Dear Mathlinkers, any ideas for this nice problem? Sincerely Jean-Louis

Barybash, complex seems to work pretty well, not sure about synthetic though.

Let's show that this is valid for all points on line $AB$ (using the projective plane with points at infinity, where $\ell_{\infty}$ denotes the point at infinity of line $\ell$). Let $N,Q$ and $R$ be the points of contact of $\Gamma$ with $DA,AB,BC$ respectively. Furthermore let $O$ be the center of $\Gamma$ and let $S$ be the midpoint of $NE$. Finally let $F'$ be the intersection of the tangent of $\Gamma$ at $E$ with $AD$ be $F'$. Now define two projective maps from $\Gamma$ to $AD$: the first one ($f$) maps $E\mapsto ME\mapsto MP\mapsto P\mapsto CP\mapsto F$ this is projective since it's a composition of perspectivities and a translation (line $ME$ to line $DP$). The second one ($g$) maps $E\mapsto S\mapsto F'$, and is projective since it is a composition of a homothety and a perspectivity (from circle with diameter $(ON)$ to line $AD$). Now, taking some particular case, we see $f(M)=D=g(M)$, $f(R)=\overline{BC}_{\infty}=g(R)$ and $f(Q)=A=g(Q)$. Since $f$ and $g$ are both projective maps and have coincident values for three different inputs, they are coincident maps, and in particular $F\equiv F'$ for all choices of $E$ (or equivalently $P$) and so $FE$ is always tangent to $\Gamma$ for all choices of $P$ on line $AB$.

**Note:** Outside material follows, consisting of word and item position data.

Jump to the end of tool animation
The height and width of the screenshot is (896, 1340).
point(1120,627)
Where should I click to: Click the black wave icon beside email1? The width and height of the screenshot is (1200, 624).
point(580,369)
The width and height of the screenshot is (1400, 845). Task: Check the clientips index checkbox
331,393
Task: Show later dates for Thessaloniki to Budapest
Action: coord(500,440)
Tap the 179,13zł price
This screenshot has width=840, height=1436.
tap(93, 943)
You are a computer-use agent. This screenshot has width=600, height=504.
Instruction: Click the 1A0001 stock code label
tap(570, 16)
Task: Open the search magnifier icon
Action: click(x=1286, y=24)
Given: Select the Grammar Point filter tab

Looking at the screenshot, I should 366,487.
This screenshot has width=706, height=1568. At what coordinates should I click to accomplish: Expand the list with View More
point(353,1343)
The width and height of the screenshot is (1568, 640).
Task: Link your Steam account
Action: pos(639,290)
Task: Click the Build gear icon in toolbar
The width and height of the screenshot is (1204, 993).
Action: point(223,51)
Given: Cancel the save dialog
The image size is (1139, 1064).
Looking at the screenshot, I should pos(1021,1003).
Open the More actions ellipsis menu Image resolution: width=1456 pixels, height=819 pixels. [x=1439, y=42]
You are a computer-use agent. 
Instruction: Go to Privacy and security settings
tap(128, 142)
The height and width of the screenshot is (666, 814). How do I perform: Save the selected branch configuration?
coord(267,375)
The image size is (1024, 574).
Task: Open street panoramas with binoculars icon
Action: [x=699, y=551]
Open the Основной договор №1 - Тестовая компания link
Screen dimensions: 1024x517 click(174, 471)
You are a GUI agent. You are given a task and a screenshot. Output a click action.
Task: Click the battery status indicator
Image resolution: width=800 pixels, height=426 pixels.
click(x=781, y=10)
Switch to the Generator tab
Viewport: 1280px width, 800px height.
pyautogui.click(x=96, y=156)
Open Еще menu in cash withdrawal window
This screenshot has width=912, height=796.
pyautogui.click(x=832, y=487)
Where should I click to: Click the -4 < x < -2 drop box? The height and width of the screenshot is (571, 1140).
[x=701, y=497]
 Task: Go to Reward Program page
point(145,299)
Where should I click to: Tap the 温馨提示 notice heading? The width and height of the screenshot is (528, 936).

Thank for all... And a synthetic proof? Sincerely Jean-Louis

Here's another moving points solution, which I found because I was unable to figure out a synthetic solution with the final Brokard step (oops). Let $N,Q,R$ be the respective contact points of $\Gamma$ with $DA,AB,BC$ and $\infty_{\ell}$ denote the infinity point on a line $\ell.$ Fix $ABCD$ and let $P$ move on $AB$ linearly; I claim that $PC\cap EM$ moves on the fixed line $NR.$ Observe that $PC$ clearly has degree $1+0=1$ and since $\infty_{BD}$ moves with degree $1$ on the line at infinity and $M$ is fixed, line $EM$ must have degree $1$ as well. Thus, $EM\cap CP$ has degree $1+1=2,$ and $N,R$ are fixed, so it suffices to check $2+0+0+1=3$ cases of $P:$ $P=A.$ Here, $E=Q,$ so clearly $PC,EM,NR$ meet at the center of $\Gamma.$ $P=B.$ Here, $E=R,$ so clearly $PC,EM,NR$ meet at $R.$ $P=\infty_{AD}.$ Here, $E=M,$ so clearly $PC,EM,NR$ meet at $\infty_{AD}.$ However, we know by Brokard's Theorem that $AD\cap EE,NR\cap EM, C$ are collinear, so $F=AD\cap EE$ and we're done. $\blacksquare$

Let $H$ and $G$ be the respective tangency points of the incircle with $AD$ and $BC$. Let $I = EM\cap HG$. Now observe that $\angle ADP = \angle OMI$(easy angle chase) $\implies \triangle ADP \sim \triangle OMI \implies AP=2OI$. But we also know that $CA=2CO$ so by Thales, we have $C,I,P$ are collinear. Since $F$ was on $CP$, now we know that $C,I,P,F$ are all collinear. Now by Pascal's Theorem we are done.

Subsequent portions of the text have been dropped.